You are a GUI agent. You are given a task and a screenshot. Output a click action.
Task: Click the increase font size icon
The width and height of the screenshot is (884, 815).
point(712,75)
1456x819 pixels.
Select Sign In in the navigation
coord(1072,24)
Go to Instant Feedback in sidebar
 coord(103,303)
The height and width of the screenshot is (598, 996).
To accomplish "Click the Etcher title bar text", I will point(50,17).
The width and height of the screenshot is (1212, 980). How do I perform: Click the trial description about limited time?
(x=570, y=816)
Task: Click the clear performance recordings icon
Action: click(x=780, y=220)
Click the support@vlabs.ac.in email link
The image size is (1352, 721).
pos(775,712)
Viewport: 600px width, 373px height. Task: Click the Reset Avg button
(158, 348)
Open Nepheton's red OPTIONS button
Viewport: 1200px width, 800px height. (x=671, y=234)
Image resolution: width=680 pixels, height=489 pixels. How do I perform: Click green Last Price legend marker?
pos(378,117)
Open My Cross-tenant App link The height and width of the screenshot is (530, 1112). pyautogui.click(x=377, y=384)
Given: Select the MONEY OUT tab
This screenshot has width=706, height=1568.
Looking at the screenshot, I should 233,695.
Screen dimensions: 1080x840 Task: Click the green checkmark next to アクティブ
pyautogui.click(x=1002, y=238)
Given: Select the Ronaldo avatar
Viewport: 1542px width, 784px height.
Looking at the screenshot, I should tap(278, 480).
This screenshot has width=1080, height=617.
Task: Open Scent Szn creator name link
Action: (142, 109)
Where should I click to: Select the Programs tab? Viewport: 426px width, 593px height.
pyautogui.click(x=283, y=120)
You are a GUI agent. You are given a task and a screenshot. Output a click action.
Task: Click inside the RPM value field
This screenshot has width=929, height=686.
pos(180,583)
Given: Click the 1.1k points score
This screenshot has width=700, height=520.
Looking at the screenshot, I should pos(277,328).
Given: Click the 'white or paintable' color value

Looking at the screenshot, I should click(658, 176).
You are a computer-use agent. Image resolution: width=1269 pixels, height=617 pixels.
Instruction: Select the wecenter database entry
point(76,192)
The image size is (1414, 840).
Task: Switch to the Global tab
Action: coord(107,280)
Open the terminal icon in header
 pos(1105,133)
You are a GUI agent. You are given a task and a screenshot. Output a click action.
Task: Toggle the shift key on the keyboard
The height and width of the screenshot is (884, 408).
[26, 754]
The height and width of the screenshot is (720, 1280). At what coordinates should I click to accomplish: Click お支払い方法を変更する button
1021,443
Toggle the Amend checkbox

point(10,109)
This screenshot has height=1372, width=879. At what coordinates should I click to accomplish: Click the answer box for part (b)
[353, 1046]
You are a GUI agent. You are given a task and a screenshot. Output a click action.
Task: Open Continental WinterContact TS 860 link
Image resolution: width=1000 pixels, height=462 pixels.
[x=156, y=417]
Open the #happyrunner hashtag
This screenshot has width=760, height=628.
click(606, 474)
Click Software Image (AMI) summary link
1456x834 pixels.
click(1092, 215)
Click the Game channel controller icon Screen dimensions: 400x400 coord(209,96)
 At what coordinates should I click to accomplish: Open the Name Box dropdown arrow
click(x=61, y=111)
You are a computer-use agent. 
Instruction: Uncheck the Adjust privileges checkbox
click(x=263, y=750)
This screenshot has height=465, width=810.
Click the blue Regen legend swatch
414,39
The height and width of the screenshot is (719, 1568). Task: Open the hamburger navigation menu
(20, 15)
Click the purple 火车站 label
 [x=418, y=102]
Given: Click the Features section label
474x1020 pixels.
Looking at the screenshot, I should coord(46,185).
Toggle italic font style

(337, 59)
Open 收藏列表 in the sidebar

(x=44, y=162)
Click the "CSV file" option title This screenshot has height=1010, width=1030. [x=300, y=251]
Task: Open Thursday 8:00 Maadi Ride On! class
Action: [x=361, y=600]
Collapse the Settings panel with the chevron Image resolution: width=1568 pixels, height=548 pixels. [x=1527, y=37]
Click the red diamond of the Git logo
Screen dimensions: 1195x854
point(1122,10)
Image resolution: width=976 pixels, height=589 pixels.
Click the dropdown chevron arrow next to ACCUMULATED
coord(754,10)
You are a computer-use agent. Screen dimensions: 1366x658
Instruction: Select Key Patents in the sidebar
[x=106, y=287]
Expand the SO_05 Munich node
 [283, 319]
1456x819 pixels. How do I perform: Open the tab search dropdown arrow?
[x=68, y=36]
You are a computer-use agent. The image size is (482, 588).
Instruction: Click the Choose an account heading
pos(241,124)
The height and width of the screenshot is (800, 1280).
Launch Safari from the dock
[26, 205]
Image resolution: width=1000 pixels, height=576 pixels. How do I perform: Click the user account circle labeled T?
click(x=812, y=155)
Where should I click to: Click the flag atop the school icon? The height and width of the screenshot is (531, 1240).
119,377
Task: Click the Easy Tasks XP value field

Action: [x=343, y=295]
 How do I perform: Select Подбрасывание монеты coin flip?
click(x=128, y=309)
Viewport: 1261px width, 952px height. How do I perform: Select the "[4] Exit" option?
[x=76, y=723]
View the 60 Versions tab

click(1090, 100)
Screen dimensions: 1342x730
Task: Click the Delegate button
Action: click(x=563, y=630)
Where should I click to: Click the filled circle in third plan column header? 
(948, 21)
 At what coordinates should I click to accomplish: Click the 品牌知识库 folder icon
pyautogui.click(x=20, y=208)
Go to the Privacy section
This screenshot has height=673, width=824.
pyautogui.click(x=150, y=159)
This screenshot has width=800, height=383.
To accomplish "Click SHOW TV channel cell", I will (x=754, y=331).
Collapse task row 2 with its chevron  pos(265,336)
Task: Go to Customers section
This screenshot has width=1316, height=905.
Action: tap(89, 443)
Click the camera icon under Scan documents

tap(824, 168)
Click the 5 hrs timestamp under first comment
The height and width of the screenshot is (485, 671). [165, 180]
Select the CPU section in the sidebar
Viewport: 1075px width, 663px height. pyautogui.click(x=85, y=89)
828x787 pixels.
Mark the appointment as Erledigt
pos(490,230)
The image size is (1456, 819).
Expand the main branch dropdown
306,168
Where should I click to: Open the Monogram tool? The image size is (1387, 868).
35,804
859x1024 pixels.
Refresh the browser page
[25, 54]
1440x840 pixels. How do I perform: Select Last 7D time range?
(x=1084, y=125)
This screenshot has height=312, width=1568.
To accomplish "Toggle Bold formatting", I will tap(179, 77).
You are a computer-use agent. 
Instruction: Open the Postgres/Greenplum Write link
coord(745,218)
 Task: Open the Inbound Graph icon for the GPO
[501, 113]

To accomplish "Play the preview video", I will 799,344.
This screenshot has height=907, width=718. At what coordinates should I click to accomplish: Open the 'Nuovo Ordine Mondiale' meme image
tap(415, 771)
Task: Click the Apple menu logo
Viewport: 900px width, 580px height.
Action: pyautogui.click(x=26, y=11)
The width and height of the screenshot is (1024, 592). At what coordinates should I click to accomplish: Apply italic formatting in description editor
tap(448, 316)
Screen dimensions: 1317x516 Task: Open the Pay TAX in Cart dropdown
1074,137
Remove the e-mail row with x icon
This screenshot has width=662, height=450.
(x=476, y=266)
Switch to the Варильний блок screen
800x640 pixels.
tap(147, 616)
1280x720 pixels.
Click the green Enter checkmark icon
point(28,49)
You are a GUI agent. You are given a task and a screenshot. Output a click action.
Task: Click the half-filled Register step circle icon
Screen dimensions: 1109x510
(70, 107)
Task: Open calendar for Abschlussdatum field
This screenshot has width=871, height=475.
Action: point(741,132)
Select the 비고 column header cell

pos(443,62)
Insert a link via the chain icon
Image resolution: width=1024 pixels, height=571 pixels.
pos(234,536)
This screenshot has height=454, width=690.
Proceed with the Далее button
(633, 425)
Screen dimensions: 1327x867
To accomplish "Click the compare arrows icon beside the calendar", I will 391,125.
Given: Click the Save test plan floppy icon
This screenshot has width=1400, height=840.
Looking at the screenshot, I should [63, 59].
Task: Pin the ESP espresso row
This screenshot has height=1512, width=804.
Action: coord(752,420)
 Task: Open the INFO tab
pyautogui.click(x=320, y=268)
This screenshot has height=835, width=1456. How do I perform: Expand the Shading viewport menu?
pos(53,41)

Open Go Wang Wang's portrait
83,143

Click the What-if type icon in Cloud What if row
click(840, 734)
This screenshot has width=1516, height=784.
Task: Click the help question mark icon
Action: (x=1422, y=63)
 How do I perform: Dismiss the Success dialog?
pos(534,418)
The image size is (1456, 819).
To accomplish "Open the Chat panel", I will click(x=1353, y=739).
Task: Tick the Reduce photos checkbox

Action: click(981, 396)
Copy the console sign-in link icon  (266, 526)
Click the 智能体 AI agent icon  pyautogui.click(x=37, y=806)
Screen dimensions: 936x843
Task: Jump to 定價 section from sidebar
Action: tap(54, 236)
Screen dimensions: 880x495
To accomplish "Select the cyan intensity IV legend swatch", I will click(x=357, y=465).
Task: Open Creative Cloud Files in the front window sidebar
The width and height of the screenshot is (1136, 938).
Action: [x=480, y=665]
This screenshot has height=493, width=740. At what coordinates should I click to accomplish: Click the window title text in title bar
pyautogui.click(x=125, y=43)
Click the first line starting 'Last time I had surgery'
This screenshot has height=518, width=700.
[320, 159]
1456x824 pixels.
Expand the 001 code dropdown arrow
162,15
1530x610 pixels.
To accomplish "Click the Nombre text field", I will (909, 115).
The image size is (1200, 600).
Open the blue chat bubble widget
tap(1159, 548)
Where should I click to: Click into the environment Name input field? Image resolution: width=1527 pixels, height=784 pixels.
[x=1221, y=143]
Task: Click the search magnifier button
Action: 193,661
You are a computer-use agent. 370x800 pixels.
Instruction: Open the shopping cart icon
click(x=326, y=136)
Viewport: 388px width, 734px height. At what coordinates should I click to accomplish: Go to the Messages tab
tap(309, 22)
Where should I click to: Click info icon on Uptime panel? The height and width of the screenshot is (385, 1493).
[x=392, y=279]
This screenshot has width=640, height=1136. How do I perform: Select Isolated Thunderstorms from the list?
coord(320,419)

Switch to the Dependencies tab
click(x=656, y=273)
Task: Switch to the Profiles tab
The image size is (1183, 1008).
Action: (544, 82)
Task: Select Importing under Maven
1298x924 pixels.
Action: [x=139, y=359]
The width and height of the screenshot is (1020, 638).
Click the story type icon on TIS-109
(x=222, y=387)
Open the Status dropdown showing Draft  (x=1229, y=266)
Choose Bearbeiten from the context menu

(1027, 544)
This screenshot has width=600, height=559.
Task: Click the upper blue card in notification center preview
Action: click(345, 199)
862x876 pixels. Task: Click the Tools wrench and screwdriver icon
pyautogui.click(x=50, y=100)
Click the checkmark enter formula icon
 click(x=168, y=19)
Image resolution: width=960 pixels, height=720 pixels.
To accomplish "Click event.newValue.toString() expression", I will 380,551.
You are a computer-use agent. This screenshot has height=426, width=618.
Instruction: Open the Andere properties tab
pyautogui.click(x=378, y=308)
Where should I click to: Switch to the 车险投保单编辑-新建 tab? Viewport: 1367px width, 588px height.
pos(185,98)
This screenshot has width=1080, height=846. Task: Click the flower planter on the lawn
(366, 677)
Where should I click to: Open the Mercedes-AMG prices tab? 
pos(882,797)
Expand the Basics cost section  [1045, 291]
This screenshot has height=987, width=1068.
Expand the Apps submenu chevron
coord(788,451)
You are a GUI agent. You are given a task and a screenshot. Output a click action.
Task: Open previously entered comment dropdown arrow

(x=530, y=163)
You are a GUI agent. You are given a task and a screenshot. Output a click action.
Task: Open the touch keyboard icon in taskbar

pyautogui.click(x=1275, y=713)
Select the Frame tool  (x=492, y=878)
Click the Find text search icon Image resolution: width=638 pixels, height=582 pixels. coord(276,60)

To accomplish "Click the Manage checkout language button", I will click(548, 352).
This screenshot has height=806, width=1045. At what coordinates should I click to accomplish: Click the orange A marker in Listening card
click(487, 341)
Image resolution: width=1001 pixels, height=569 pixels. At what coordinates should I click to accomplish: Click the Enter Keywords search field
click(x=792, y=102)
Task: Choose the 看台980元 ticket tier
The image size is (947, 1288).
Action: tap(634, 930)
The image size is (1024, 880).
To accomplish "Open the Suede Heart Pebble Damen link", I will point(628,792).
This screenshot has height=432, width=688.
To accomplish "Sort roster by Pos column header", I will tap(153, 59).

———

Return every line of the records that contains the string "next". Match case, so a line counts only if its letters have the same capitalization as "next".

_RESPONSE TO THIS EXERCISE_.
Screen dimensions: 1080x840 Task: Click the green checkmark next to アクティブ
Click the dropdown chevron arrow next to ACCUMULATED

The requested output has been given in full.